# Breakout day...let the season begin



## FISHIN216 (Mar 18, 2009)

Got out of work early and it was bass time. Went down to lake erie and it was on...caught alot here are some pics...






























_OutdoorHub Mobile, the information engine of the outdoors_


----------



## Pigsticker (Oct 18, 2006)

Helluva way to start the season 216! Damn I wish there was public water around here that a non pro could consistently pull in creels like that. Erie is the shizzy!

I can't believe the weather has kept me from her all spring, BOO.


----------



## Wow (May 17, 2010)

Good things come to those who fish!!! Good Work!--Tim..........................................................................


----------



## I_Shock_Em (Jul 20, 2008)

Pigsticker said:


> Helluva way to start the season 216! Damn I wish there was public water around here that a non pro could consistently pull in creels like that. Erie is the shizzy!
> 
> I can't believe the weather has kept me from her all spring, BOO.


What are you talking about wishing there was public smallie water around cbus?!?!?! You must live in a box


----------



## Pigsticker (Oct 18, 2006)

I_Shock_Em said:


> What are you talking about wishing there was public smallie water around cbus?!?!?! You must live in a box


Oh I know there's smallies around Cbus , I've fished for them for over 40 years here. And it in no way whatsoever even holds a candle to What u can catch from shore on Erie. If u catch one lousy 3lber around here from anywhere but Alum its a rare catch IMO. And being able to CONSISTENTLY catch 3lbers at Alum on almost every trip is a herculean task IMO. U tell me where a non tourney Guy/pro can go from shore around here and catch a mess like 216 did on a CONSISTENT basis. 

OR TRY READING A POST BEFORE U JUST DECIDE TO BASH IT, gheezus. Good morning.


----------



## NewbreedFishing (Apr 15, 2004)

he does live in a box. box head!



I_Shock_Em said:


> You must live in a box


----------



## I_Shock_Em (Jul 20, 2008)

Pigsticker said:


> Oh I know there's smallies around Cbus , I've fished for them for over 40 years here. And it in no way whatsoever even holds a candle to What u can catch from shore on Erie. If u catch one lousy 3lber around here from anywhere but Alum its a rare catch IMO. And being able to CONSISTENTLY catch 3lbers at Alum on almost every trip is a herculean task IMO. U tell me where a non tourney Guy/pro can go from shore around here and catch a mess like 216 did on a CONSISTENT basis.
> 
> OR TRY READING A POST BEFORE U JUST DECIDE TO BASH IT, gheezus. Good morning.
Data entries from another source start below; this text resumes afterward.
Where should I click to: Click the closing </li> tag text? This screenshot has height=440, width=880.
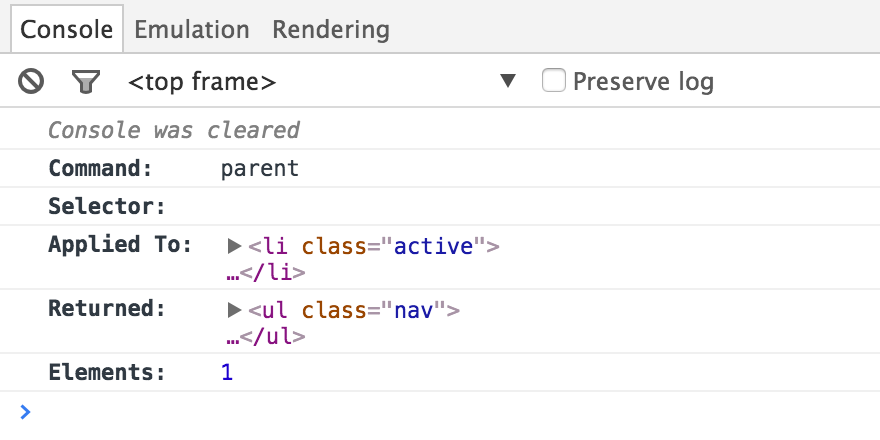tap(272, 272)
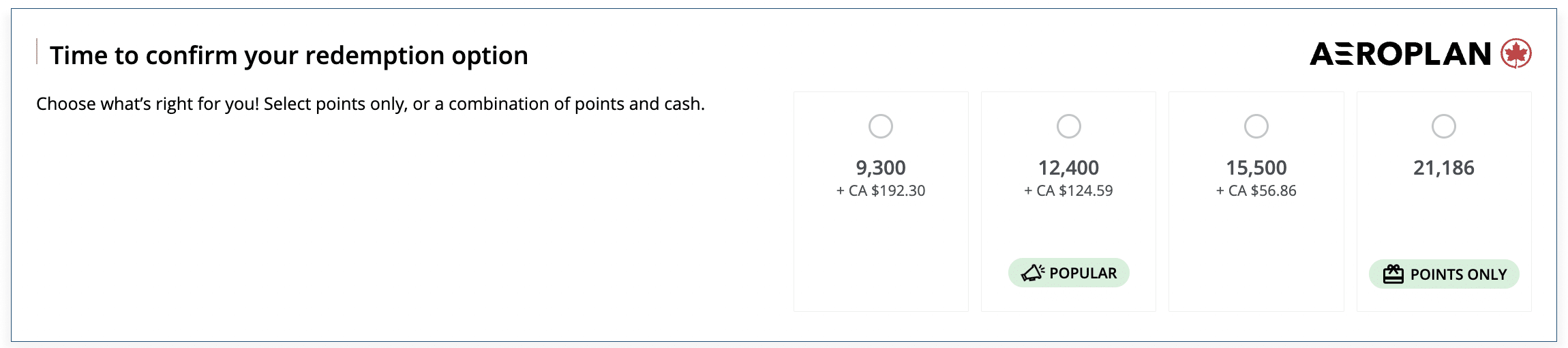Pick the 15,500 points radio button
Screen dimensions: 1568x348
[x=1256, y=126]
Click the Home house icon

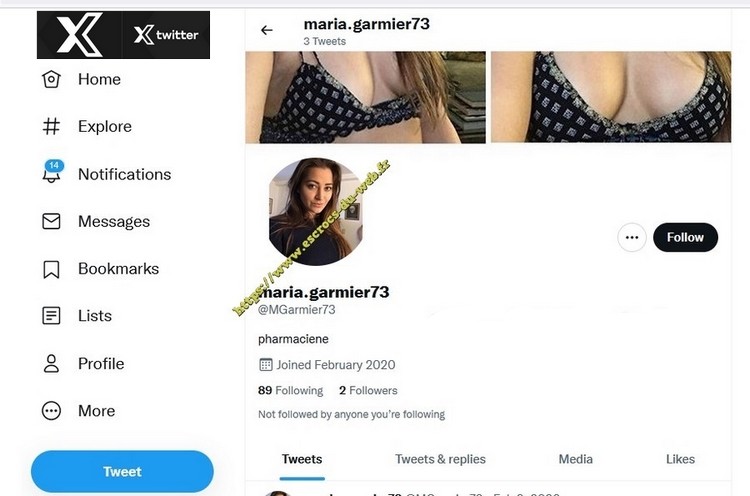pos(51,80)
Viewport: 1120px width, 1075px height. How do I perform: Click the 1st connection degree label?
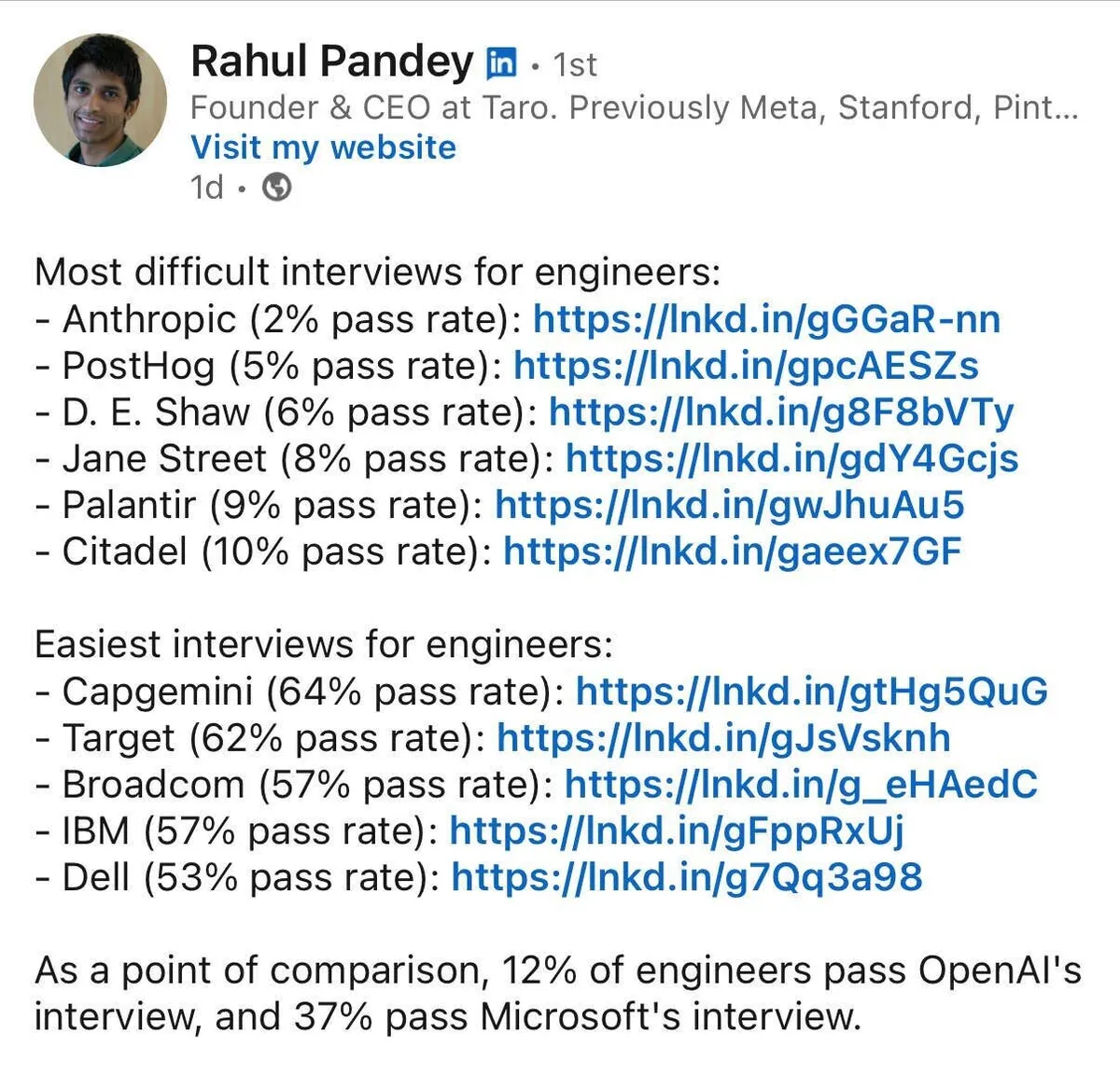click(x=574, y=64)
I disagree with you completely, there are 100 times better spots than alum to hook up with 3lb + smallies in the cbus area. There is more water than just alum to fish for smallies. I'm not hating AT ALL on 216, (nice job by the way) but I only see one fish in those pictures that might be in the 3-4 lb range. It's a nice mess of fish, just not all 3 lb +. Besides, if Joe Schmo could go and CONSISTANTLY catch numerous 3+ lb smallies every time they go out, it would be called "CATCHING" not "FISHING". I READ THE POST AND WAS NOT BASHING, CALM DOWN!!!! Good Afternoon!!!!!!!!!!!


----------



## I_Shock_Em (Jul 20, 2008)

NewbreedFishing said:


> he does live in a box. box head!


and what point are you trying to make?


----------



## salmon king (Aug 20, 2008)

Fishin 216 good job on the bass well done dude.. I tried a couple a times in the C town with not much to show.. I dont know if their catching much at 72nd but the days I was in C town it was murk and the waves were 3-5 ft.. Good luck muchacho PS by the way its not box head its meat heah right ARCHHHHIIE!!!


----------



## FISHIN216 (Mar 18, 2009)

Its just a beginning to what should be another banner year...i keep getting better....caught this monster on my first ever cast with a dropshot lol









_OutdoorHub Mobile, the information engine of the outdoors_


----------



## Davidd (Jan 23, 2011)

Nice looking fish. I fished edgewater last night and had a little luck as well. Hope to get out tonight because sunday is mother's day.


----------



## Pigsticker (Oct 18, 2006)

Hey 216 that pic with the skyline in the background is a keeper, even if that particular fish wasn't. My bud who's smallies exclusively uses dropshotted 3" gulp minnies about 90% of the time. A great dropshot bait.


----------